--- Entries supplied Enclosed Below ---

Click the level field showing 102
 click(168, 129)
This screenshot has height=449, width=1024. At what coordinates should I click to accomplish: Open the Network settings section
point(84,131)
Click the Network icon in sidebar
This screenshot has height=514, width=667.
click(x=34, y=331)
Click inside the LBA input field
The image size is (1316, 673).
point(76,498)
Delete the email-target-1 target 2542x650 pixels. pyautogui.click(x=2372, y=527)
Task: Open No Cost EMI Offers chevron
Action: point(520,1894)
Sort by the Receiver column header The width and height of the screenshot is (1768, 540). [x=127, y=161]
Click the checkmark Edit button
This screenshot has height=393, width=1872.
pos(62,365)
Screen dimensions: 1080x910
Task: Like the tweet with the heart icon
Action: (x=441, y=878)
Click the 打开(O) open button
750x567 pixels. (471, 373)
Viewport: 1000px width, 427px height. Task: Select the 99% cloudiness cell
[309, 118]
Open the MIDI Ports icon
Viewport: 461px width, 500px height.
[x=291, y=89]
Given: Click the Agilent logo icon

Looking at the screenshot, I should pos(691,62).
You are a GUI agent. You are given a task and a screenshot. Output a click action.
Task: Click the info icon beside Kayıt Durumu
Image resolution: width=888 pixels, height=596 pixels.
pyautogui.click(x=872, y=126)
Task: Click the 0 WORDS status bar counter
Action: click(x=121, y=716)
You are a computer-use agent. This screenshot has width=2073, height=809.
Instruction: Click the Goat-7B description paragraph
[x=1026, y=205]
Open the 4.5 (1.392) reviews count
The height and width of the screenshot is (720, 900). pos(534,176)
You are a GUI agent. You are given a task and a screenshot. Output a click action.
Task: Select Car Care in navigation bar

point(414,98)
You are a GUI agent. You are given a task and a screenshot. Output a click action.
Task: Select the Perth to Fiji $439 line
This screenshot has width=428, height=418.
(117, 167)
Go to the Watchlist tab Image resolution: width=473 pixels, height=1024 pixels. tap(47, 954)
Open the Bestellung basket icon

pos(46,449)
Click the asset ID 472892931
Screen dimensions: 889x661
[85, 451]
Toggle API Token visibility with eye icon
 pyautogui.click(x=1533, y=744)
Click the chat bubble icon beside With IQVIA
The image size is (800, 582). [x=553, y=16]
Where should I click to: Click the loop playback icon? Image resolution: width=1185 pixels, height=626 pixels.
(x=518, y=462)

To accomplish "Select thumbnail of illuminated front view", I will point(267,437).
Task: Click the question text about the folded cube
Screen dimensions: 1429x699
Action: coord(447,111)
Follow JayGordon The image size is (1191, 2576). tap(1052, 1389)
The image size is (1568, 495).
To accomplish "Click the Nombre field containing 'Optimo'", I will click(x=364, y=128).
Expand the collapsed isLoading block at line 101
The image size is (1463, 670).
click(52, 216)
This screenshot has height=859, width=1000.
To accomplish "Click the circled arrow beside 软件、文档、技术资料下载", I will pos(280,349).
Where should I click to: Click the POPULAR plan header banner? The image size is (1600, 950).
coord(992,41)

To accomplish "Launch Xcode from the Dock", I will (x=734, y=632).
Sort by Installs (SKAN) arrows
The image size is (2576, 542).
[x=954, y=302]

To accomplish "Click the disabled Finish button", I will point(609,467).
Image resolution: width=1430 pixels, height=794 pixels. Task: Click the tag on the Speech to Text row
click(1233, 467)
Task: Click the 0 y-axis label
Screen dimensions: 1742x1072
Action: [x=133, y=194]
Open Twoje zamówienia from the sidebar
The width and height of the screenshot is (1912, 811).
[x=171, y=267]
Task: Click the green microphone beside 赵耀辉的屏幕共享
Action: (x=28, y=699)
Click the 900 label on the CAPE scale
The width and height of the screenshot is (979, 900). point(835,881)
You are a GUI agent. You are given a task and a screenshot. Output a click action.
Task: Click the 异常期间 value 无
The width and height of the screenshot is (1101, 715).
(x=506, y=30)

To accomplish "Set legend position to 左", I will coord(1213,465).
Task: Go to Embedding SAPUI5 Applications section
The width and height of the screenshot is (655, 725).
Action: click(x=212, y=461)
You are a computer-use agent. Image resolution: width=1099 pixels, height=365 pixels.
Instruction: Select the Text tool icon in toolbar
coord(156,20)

--- End of Enclosed Entries supplied ---

Prompt →
Retype exactly the lines above, from the one with "Task: Go to" through the one with "You are a computer-use agent. Image", inclusive.

Task solution →
Task: Go to Embedding SAPUI5 Applications section
The width and height of the screenshot is (655, 725).
Action: click(x=212, y=461)
You are a computer-use agent. Image resolution: width=1099 pixels, height=365 pixels.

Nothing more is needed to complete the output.